首页 -> 2007年第8期

《愚公移山》与《中国》

作者:蒋晗玉




  我们曾经的纪录片观念都是“阳光的”,很多人都不知道像《中国人民的胜利》《百万雄师下江南》这样的纪录片,有大量的补拍、扮演。比如有个非常著名的镜头,就是解放军冲进南京总统府,扯下青天白日旗换上红旗的场景,是像拍故事片一样拍出来的,也没有人觉得有什么不好。安东尼奥尼自然是不会知道这种避免被批判的拍摄方法的。然而正是这种个人感受的坚持与“偷拍”的欲望,决定了《中国》终归是珍贵的,因为这里面有大量的当时中国“缺席的”历史真实影像纪录在。
  (二)
  伊文思和罗丽丹的《愚公移山》历时五年完成,一个长达十二小时的十二集系列片记录了当时中国社会的方方面面,仅从每集的片名即可略见一斑:《大庆油田》(八十四分钟),《上海第三医药商店》(七十五分钟),《上海电机厂》(一百三十一分钟),《一位妇女,一个家庭》(一百一十分钟),《渔村》(一百零四分钟),《一座军营》(五十六分钟),《球的故事》(十九分钟),《秦教授》(十二分钟),《京剧排练》(三十分钟),《北京杂技团练功》(十八分钟),《手工艺艺人》(十五分钟),《对上海的印象》(六十分钟)。即便这些影片在我国上映之初也没有多少人看过,更不用说今天的年轻人了。令人稍感欣慰的是,中央电视台播出的六集电视系列纪录片《伊文思眼中的中国》(邵振堂导演),使新老国人有机会看到《愚公移山》的某些片断。
  在拍摄之初,周恩来对伊文思说过:“用不着遮遮掩掩,中国是个穷国,是第三世界的国家,地域辽阔也改变不了这一事实。我们不能打肿脸充胖子,那是自欺欺人,到头来倒霉的还是自己。”他又补充道:“用不着去拍一部粉饰太平的影片,中国是什么样儿,你就按什么样儿拍。”
  伊文思后来在一本回忆录中记述了拍摄《愚公移山》时所受到的现实的“中国式制约”。比如,摄制组首先被带到大寨村,在当时的中国人眼里大寨是完美的典型,但在伊文思眼里:“这里的一切太井然有序,太完美无缺,太呆板生硬,让人感到很不舒服。”这样的地方恰恰是伊文思试图极力避免拍摄的。在清华大学的拍片经历同样使他不满,比如当伊文思问大学生们上大学之前做什么工作时,所有人都回答自己是工人,“这怎么可能?”伊文思感到失望。当他问这些学生对知识分子从事农业生产的态度时,所有人都称颂体力劳动,对插秧、养猪之类的农活齐声称道,伊文思明白:“这都是文化大革命式的生搬硬套的口号,它同我们想拍的东西风马牛不相及。”

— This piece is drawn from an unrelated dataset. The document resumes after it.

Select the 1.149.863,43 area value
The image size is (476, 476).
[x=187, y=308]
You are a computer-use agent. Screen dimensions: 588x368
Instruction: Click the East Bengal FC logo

  在新疆的经历更是让伊文思和罗丽丹啼笑皆非,地方负责人总是告诉他们哪儿能拍,哪儿不能拍,哪些场面绝对要拍。伊文思很清楚,这与他所期望表现的中国南辕北辙。在喀什,“早晨七点,十字路口与整条街上都拥入了成百名的男女,他们服装鲜艳,笑容可掬,小学生们穿戴一新,第二天如此,第三天仍旧如此……在一个商店里的排演可谓达到了顶点,安居乐业的居民们围着琳琅满目的柜台来回走动,自由自在地挑选商品”。摄制组所到之处,至少有五六部官方汽车开道,而且地方领导人还为摄制组选定拍摄角度。这些素材没有编入《愚公移山》,而在大寨和清华大学拍摄的素材被扔进了垃圾堆。

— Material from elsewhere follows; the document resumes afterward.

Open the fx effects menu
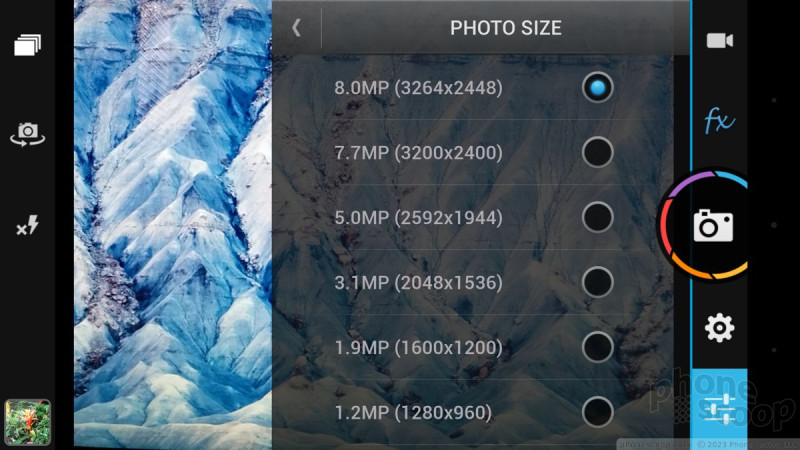 pos(719,121)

  1975年初,伊文思和罗丽丹他们带着剪辑完成的七集影片来到北京,这些影片在北京组织了几场放映,某位芭蕾舞演员出身的文化部负责人对这些影片提出了多达六十一条的修改意见。比如,不应该把颂扬毛泽东的乐曲《东方红》与下雨的画面接在一起;要把公园里推儿童车的小脚女人的镜头剪掉,或者用解说词说明这是旧中国遗留下来的;有两个提破箱子的人吵架,让人觉得他们像是做小买卖的,建议剪掉;表现黄浦江的清晨的镜头发灰,会让人联想到污染……伊文思辩护说:“如果影片中的解说词有历史陈述方面的错误,或是统计方面的错误,我们可以纠正。”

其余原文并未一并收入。